Process A handles 100 requests and increments a counter. Process B handles 100 requests and increments a different counter. The metrics backend sums them: 200 requests.

Process A logs all 100 requests successfully. Process B’s log forwarder is down. Zero log entries from Process B reach the aggregator. Logs show 100 requests.

The divergence is 2x, and it is undetectable without process-level visibility. The metrics backend shows the sum but not the breakdown. The log aggregator shows entries without knowing which processes are not sending logs.

This is worse when processes crash. A crashed process stops sending metrics and logs. Metrics show the last known value until a timeout expires, then drop to zero. Logs show nothing because the process is not writing.

If the process crashes after handling 50 requests but before exporting metrics, those 50 requests are visible in logs but not in metrics. If the process crashes after exporting metrics but before flushing log buffers, those 50 requests are visible in metrics but not in logs.

There is no global transaction coordinator ensuring metrics and logs agree. Each system operates independently with independent failure modes.

They Are Designed for Different Use Cases

Metrics are designed for monitoring: detecting anomalies, tracking trends, alerting on thresholds.

Logs are designed for debugging: investigating specific requests, reconstructing event sequences, diagnosing root causes.

These use cases have different requirements. Monitoring requires low-latency aggregates with bounded cardinality. Debugging requires high-fidelity details with unbounded cardinality.

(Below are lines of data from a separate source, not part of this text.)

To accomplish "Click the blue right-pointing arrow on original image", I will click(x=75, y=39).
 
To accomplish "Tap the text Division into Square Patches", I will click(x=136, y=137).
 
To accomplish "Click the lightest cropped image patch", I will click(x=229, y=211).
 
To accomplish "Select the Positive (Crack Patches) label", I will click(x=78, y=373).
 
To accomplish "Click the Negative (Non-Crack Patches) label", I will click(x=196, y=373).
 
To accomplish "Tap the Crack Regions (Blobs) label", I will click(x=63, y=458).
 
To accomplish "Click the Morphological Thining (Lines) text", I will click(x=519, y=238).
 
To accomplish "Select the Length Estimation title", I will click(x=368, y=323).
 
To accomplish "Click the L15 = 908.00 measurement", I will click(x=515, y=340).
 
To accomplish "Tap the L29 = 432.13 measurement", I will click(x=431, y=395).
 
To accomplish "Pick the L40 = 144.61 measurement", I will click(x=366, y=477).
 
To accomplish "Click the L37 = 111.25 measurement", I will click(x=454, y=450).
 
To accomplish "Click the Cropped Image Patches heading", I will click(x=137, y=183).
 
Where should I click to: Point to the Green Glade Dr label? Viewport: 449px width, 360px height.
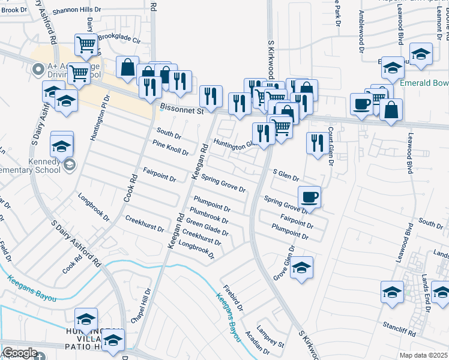(207, 227)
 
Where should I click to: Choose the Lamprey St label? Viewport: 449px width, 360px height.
(270, 337)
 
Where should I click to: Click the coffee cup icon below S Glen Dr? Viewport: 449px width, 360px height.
(309, 196)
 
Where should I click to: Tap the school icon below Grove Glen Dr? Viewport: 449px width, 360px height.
(302, 267)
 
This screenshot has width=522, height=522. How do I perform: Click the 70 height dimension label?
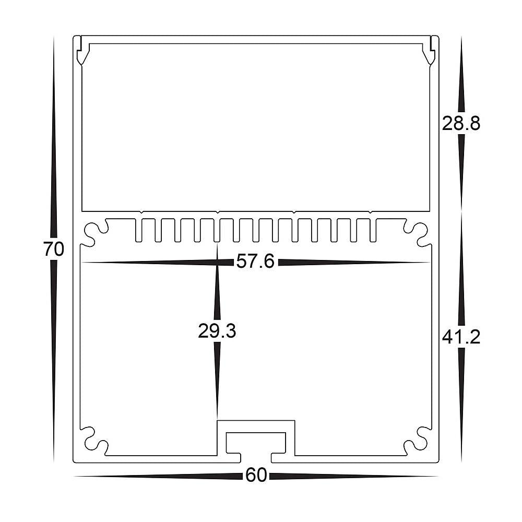[x=54, y=250]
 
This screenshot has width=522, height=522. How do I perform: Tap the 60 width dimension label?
[x=256, y=476]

A system optimized for monitoring will aggressively aggregate and sample. A system optimized for debugging will preserve details at the cost of storage and query performance.

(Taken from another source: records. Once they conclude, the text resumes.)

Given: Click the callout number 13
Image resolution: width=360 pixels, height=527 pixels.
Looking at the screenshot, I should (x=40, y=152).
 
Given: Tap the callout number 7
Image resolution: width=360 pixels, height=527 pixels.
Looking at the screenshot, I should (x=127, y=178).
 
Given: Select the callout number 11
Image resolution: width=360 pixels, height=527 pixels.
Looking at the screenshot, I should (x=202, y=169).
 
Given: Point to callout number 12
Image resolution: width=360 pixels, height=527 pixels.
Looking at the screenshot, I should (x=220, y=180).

When you query both systems, you are asking them to serve use cases they were not designed for. Metrics provide poor debugging information because they discard details. Logs provide poor monitoring information because aggregating raw events is expensive and slow.

The divergence is not a bug. It is the result of optimizing for orthogonal objectives.

Why This Matters

When metrics and logs disagree, operators lose confidence in observability data. If the tools cannot agree on basic facts like request counts, how can they be trusted for complex diagnostics?

The answer is that metrics and logs are not measuring the same thing. They are two independent views of system behavior, each with its own sampling strategy, aggregation logic, failure modes, and latency characteristics.

Treating them as redundant sources of truth is a mistake. They are complementary sources of partial truth.

Metrics tell you what is happening right now, approximately, with low latency. Logs tell you what happened, exactly, with high latency.

When the numbers diverge, it is not because one system is broken. It is because they are measuring different aspects of a complex distributed system that does not have a single coherent ground truth.

The goal is not to make them agree. The goal is to understand why they disagree and what that divergence reveals about system behavior.